Altman described the agent as "remarkably capable, always-on" AP. The agents look like colorful, personalizable blobs with eyes. OpenAI has limited Dots to users on its $20/month Pro plan and up. ChatGPT has 1.2 billion users The Verge. Altman said Dots are starting as a premium product because they use a lot of compute. He also said the agent has been safety tested Reuters.

OpenAI is working with Microsoft to integrate Dots into its Agent 365 platform. Specialist Dots trained for accounting and legal analysis are planned to launch soon.
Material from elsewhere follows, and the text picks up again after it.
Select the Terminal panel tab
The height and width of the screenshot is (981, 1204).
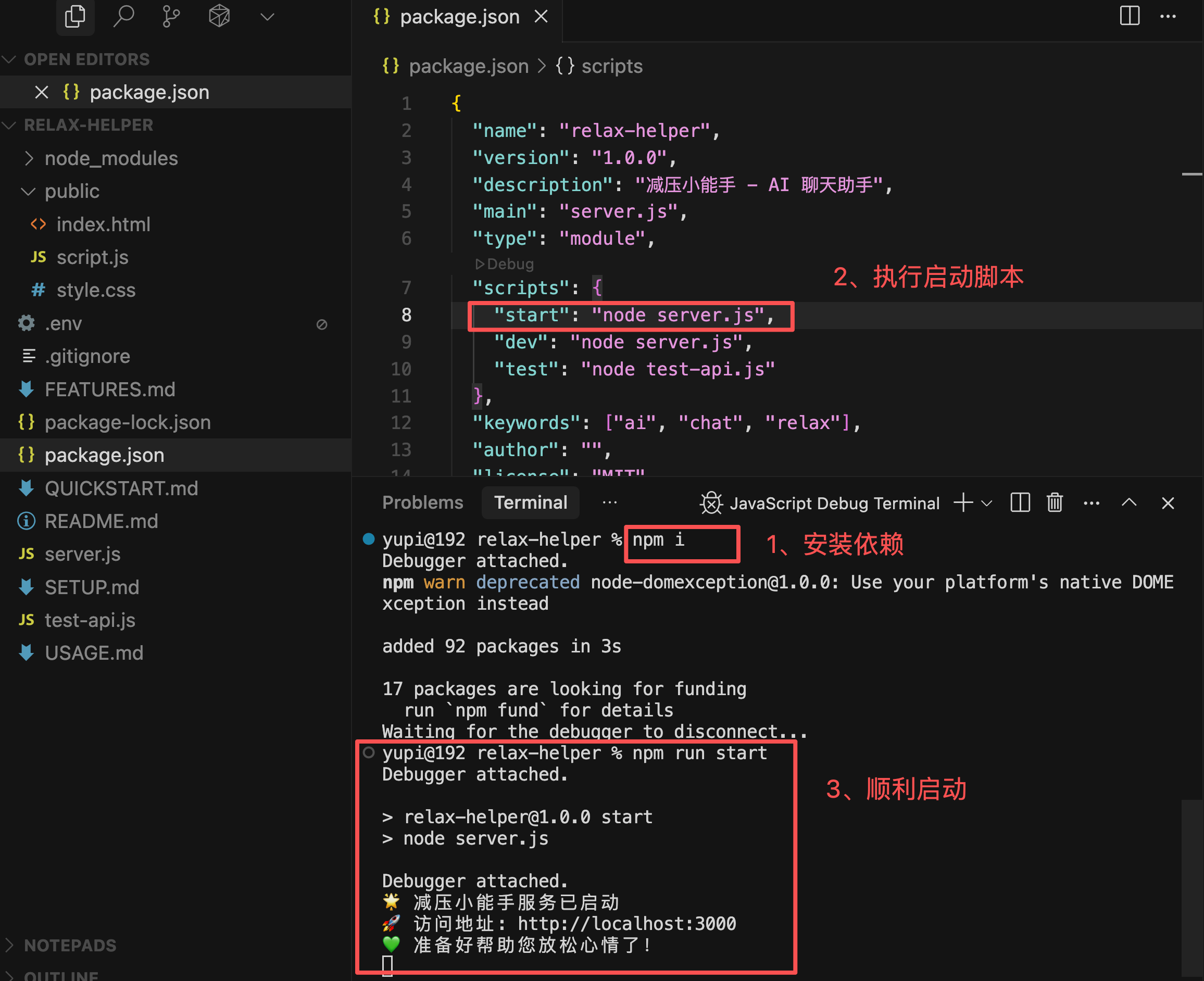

DevDay 2026 included more than 20 announcements, including GPT-6 Astra OpenAI. OpenAI also introduced GPT-6.1 Sol as a major upgrade to GPT-6 Sol. Dots was presented as the user-facing packaging for that model work, described in one launch report as a bubbly agentic avatar TechCrunch.

Meta's Muse offers a free dedicated virtual machine that houses both the agent and the user's associated data.

The broader context here is cost and control around always-on operation. Persistent agents use computing power and infrastructure even when the user is away. Someone pays for that use, and someone sets the trust boundary for data the agent can touch between sessions. OpenAI's current answer is paid access plus per-agent cloud computers. Meta's answer is a free virtual machine on its own system.

In my view, the near-term questions for builders are operational. How well task memory holds up across weeks of occasional feedback. How cleanly Dots connect to company login, policy and audit controls inside Agent 365. How specialist training for accounting and legal work keeps domain accuracy without narrowing the general assistant too far. Those integration details will decide adoption more than avatar design.

Looking ahead, if that groundwork holds, the benefit is clear. A billion-scale chat base already knows how to prompt. The next step is learning how to delegate, check, and correct agents that keep working after the window is closed. That shift, from conversation to ongoing responsibility, is what Dots is testing.